| SELECTED TEXT |

---

At the BAFT global annual meeting in May, TFG sat down with heads of trade to discuss the current state of trade in Asia.
This conversation covered the shifting supply chain landscape, the implications of high energy prices, the transition from brown to green energy sources, and the emergence of digital islands.
Shifting supply chain landscape
For a host of reasons, the world is seeing the largest shift in physical supply chains that it has seen in the last 20 years.
The logistics logjam that traders around the world have experienced in recent years is causing many firms to question whether just in time (JIT) logistics is still the most efficient way of operating a supply chain.
The Russia-Ukraine crisis and persisting lockdowns in China have further compounded the issues first brought to the surface by the COVID-19 disruptions of 2020.
As the fallout from this crisis begins to come to light, nations are starting to take a stand and alliances are beginning to form.
Many experts believe that the world is segmenting into a handful of polarised trading blocs that echo the East-West divide of the cold war era.
For global banks, this poses a particular challenge.
Present-day sanctions and customer pressure to cease operations in Russian-aligned economies aside, if these trading blocs become more robust in the coming years, global banks will need to adopt an even more localised mindset to stay relevant in each market.
Gains and hardships from high energy prices
It is no secret that energy prices have skyrocketed since the February 24 invasion of Ukraine.
In the short term, this is going to lead to simultaneous gains and hardships for nations, depending on which side of the energy trading transaction a nation is on.
This is already beginning to occur in Sri Lanka.
The economic conditions in the country were already heavily impacted by the COVID-19 crisis and now the high energy prices are compounding the situation.
This is unlikely to be the last country-level issue that will arise given these conditions.
The transition from brown to green energy
Sustainability and the green energy transition have become hot topics in recent years, with many climate activists advocating for a full transition to renewable sources.
While this is a noble ambition, simply switching to green in a short period of time is not feasible for many economies, particularly those in the Asia-Pacific region.

---

(Records taken from a collection)

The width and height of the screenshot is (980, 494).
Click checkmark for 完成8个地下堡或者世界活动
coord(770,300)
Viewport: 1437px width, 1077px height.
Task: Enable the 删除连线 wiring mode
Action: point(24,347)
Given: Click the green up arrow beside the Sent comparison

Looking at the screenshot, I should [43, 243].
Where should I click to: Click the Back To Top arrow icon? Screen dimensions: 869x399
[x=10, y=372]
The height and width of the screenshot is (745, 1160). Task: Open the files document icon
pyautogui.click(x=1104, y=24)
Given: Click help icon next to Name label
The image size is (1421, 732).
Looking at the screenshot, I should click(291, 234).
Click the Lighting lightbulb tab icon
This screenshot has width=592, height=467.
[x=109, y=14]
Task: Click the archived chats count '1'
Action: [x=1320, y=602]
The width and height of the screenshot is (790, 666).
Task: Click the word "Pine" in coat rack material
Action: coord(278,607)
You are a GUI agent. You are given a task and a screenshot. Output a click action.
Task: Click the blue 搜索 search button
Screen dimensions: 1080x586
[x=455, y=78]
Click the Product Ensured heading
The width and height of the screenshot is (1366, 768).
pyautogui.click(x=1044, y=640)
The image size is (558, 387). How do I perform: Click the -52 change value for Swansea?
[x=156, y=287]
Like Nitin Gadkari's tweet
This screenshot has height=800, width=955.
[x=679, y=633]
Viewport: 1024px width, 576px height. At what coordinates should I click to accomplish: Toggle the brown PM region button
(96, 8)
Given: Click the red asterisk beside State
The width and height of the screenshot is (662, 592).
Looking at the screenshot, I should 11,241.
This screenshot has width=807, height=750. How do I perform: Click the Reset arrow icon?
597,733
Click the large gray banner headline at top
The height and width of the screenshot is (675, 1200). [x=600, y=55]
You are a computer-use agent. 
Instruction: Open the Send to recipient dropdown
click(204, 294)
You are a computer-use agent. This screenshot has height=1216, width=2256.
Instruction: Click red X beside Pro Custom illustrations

---

| PROBLEMS TO WORK ON |
(1) In the text on the state of trade in Asia, which country is named as already feeling the effects of high energy prices?
(2) Extend the text on the state of trade in Asia, picking up after its last sentence.

| YOUR RESPONSES |
(1) Sri Lanka.

(2)
According to BP’s Statistical Review of World Energy 2021, Asia Pacific accounted for 79.9% of the total global coal consumption in 2020, burning 120.97 exajoules (EJ) of the 151.42 EJ used by the entire world.
The volume used in the Asia Pacific region has also increased by an average annual rate of 2.3% over the last decade, compared to a global average annual increase of 0.9% for the same time frame.
Seven countries in the region experienced annual coal consumption increases greater than 9% per year for the last 10 years: Indonesia (9.4%), Pakistan (10.5%), Bangladesh (11.0%), Philipines (11.2%), Vietnam (16%), Sri Lanka (38.1%), and Singapore (60.6%).
While collectively, the absolute coal consumption of these countries in 2020 (~4.6% of total global volume) is dwarfed by the larger consumers like China and India (54.3% and 11.6% of total global volume, respectively), the fact that the use of coal is increasing speaks volumes.
A transition away from these brown energy sources in the short term is simply not going to be possible for these and many other developing nations around the world that rely on the cheap energy source to power their electricity grids.
Digital islands in China, Southeast Asia, and Western Europe
As digital tools for trade and trade finance are being developed around the world, we are beginning to see a segmentation into various regions, the most notable of which are China, Southeast Asia, and Western Europe.
Being developed in relative isolation, these geographic divides are morphing into a discrete set of digital islands.
As many practitioners and policymakers seek to create an integrated and island-free digital trade landscape, there has been ample discussion around the idea of interoperability.
However, it is possible that interoperability does not actually align with what the industry really wants.
To be fully interoperable, in the purest sense of the term, means that everyone is using the same code.
However, at this relatively early stage, the industry really needs to promote innovation – something that pure interoperability will stifle.
Other integration approaches, like APIs that can allow for the facilitation of micro-services across platforms, may be better suited for the challenges at hand.